* Trecho fornecido
------------------------------------------------------------------------

As coisas estão no mundo,
Só é preciso aprender.
Paulinho da Viola (1)

A recente visita de meu cunhado Pedro, sua mulher Ana e seus filhos gêmeos Teresa e Guilherme, de 2 anos, vindos da saudosa Lisboa matar a saudade da família no Brasil, foi muito rica em termos de trocas de fotografias, além de toda a riqueza que as emoções de pessoas que se gostam têm quando se reencontram. Também tenho filhos: Pedro, 12 anos, Isabelle, 2 anos, e Amélia, com 6 meses, e aprendo muito com eles, com sua curiosidade, suas perguntas desconcertantes. Mas, muitas vezes, essas situações de aprendizagem que acontecem no cotidiano de nossas famílias são tão naturalizadas que não as compreendemos como situações reais de aprendizagem. É um pouco isso que quero resgatar neste texto.
Vou ser um ?pai coruja?, como se diz no Brasil, e começo por uma foto de Isabelle aprendendo a colher acerolas, em um pequeno condomínio familiar onde as crianças andam soltas em meio a árvores e muito espaço para brincar. Uma cena bastante comum para crianças que, de algum modo, têm oportunidade de vivenciar este tipo de espaço. Ela sempre vê a avó, ou a tia, ou a mãe, ou seja, os adultos irem colher acerolas, que é excelente para fazer suco, que ela muito aprecia, por sinal. Na foto, percebemos a mão de um adulto que agarra um cachinho de frutas, ato que Isabelle repete precisa, apesar do tamanho da sua mão.
Todos sabemos que a imitação é um dos principais recursos de que as crianças se utilizam para aprender, mas é também sabido que elas imitam inventando, indo além da mera imitação. Certeau (1994) nos diria que, também nas crianças, não há apenas um ?consumo? de um determinado processo, mas sim ?usos? particulares; ou seja, elas se apropriam dos nossos ?exemplos? e inventam suas próprias ações. Algumas vezes, encontro Isabelle repetindo, para sua irmã mais nova, as mesmas coisas que sua mãe e eu falamos para ela, mas os significados de suas falas são próprios dela, e não de nós, adultos.
Nesta segunda foto, vemos Teresa, sob o olhar atento de seu irmão gêmeo Guilherme, tendo uma ?aula? de como andar de bicicleta, ministrada pela professora Tamara, filha da caseira do condomínio e que tem 10 anos. Esta cena em nada fica a dever a tantas que vemos nas escolas: a dedicação e o cuidado da professora, a atenção e a tensão dos alunos diante do novo a ser aprendido. ?? Depois é a minha vez!? é uma frase muito cabível de estar sendo dita/pensada por Guilherme.
E fico pensando nas várias teorias da aprendizagem que estudei e que me dizem que, quando as crianças chegam à escola, já trazem uma bagagem de conhecimentos bastante considerável. Mais do que isso, é de se supor que, além dos conhecimentos, eles já tragam processos de aprendizagem próprios, adquiridos nos espaçostempos não escolares de suas vivências; mais ainda, posso também conjecturar que as crianças já possam ter uma idéia do que elas querem aprender, do que elas consideram importante.

------------------------------------------------------------------------

* Listagem
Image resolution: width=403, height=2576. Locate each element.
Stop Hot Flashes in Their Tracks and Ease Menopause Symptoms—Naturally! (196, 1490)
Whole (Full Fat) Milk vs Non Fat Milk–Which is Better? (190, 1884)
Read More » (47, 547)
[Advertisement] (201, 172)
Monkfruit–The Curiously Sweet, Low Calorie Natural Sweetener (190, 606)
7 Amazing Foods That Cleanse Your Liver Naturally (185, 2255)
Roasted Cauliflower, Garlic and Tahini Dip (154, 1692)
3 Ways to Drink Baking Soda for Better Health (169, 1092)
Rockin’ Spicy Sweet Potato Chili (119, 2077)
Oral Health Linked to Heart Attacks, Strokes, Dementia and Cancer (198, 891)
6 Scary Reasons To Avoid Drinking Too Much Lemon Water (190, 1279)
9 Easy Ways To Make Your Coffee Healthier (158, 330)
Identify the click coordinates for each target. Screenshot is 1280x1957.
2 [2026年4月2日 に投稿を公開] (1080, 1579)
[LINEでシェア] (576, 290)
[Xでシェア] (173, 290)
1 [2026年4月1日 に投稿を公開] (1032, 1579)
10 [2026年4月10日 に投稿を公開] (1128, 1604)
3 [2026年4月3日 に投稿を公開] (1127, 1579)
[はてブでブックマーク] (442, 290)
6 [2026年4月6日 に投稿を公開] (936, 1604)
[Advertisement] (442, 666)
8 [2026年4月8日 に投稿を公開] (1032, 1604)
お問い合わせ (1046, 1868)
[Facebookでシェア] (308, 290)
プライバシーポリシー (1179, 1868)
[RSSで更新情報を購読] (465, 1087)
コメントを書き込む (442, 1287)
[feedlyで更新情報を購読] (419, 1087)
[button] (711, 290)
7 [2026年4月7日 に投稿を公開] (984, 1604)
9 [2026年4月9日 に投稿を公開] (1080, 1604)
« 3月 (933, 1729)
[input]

------------------------------------------------------------------------

* Descrição do problema
Transcreva, no texto sobre aprendizagem no cotidiano das crianças, o trecho que vai de "Todos sabemos que" até "de nós, adultos.".

* Resultado do exercício
Todos sabemos que a imitação é um dos principais recursos de que as crianças se utilizam para aprender, mas é também sabido que elas imitam inventando, indo além da mera imitação. Certeau (1994) nos diria que, também nas crianças, não há apenas um ?consumo? de um determinado processo, mas sim ?usos? particulares; ou seja, elas se apropriam dos nossos ?exemplos? e inventam suas próprias ações. Algumas vezes, encontro Isabelle repetindo, para sua irmã mais nova, as mesmas coisas que sua mãe e eu falamos para ela, mas os significados de suas falas são próprios dela, e não de nós, adultos.